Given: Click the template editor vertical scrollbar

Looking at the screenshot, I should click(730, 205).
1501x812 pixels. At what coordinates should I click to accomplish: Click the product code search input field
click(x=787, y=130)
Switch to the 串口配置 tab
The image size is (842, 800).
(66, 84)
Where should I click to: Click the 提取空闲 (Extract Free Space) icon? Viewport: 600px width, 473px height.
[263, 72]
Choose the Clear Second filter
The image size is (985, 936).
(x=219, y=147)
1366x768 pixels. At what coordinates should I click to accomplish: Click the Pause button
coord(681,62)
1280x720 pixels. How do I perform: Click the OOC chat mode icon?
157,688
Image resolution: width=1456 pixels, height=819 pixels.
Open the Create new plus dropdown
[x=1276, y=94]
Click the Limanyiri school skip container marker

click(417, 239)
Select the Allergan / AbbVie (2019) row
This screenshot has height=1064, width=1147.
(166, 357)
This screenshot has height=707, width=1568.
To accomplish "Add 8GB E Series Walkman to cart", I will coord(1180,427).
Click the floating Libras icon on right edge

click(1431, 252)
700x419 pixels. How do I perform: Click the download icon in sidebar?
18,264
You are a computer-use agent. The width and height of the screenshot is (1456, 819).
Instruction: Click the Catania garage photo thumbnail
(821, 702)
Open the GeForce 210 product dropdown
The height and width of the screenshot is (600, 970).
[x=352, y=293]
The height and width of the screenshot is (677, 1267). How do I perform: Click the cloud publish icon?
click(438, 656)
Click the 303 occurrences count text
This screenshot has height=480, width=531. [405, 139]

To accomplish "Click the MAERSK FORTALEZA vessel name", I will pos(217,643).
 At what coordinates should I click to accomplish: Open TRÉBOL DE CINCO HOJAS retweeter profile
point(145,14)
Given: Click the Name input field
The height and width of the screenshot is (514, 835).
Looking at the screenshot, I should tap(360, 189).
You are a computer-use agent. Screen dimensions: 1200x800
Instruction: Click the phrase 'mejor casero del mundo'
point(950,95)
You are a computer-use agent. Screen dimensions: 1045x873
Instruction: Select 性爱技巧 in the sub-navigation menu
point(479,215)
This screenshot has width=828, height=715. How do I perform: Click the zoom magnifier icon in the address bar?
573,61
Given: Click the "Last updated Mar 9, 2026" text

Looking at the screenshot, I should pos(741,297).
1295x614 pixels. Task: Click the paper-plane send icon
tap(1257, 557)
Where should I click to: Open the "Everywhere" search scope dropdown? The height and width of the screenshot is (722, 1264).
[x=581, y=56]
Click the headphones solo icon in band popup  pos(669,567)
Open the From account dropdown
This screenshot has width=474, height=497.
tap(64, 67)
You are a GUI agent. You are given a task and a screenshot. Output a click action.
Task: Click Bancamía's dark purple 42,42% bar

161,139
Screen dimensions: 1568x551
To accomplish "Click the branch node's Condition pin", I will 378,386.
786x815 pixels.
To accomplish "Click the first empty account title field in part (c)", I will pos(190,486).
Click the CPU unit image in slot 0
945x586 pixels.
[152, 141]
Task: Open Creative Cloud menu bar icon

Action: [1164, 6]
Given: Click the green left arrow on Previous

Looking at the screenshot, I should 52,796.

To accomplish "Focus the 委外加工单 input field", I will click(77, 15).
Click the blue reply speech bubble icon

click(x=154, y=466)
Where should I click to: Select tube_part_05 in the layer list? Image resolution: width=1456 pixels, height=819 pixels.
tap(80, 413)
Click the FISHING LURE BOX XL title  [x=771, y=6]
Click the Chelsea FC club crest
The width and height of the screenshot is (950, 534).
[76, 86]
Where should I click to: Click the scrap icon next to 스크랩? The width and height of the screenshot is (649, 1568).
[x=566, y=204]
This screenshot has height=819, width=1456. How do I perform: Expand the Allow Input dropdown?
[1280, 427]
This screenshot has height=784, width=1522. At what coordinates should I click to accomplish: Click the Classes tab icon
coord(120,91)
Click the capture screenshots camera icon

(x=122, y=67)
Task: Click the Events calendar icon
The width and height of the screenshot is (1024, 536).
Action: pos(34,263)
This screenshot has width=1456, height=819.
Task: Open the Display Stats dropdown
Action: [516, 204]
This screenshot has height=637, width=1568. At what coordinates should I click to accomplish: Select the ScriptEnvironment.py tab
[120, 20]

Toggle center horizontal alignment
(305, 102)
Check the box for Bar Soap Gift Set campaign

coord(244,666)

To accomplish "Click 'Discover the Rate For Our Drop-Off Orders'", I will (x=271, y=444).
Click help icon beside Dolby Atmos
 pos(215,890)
———
● What you should do: Reproduce verbatim the data from the line containing "Where should I click to: Click the scrap" through the end of the data, including both ends.

● Response to the exercise:
Where should I click to: Click the scrap icon next to 스크랩? The width and height of the screenshot is (649, 1568).
[x=566, y=204]
This screenshot has height=819, width=1456. How do I perform: Expand the Allow Input dropdown?
[1280, 427]
This screenshot has height=784, width=1522. At what coordinates should I click to accomplish: Click the Classes tab icon
coord(120,91)
Click the capture screenshots camera icon

(x=122, y=67)
Task: Click the Events calendar icon
The width and height of the screenshot is (1024, 536).
Action: pos(34,263)
This screenshot has width=1456, height=819.
Task: Open the Display Stats dropdown
Action: [516, 204]
This screenshot has height=637, width=1568. At what coordinates should I click to accomplish: Select the ScriptEnvironment.py tab
[120, 20]

Toggle center horizontal alignment
(305, 102)
Check the box for Bar Soap Gift Set campaign

coord(244,666)

To accomplish "Click 'Discover the Rate For Our Drop-Off Orders'", I will (x=271, y=444).
Click help icon beside Dolby Atmos
 pos(215,890)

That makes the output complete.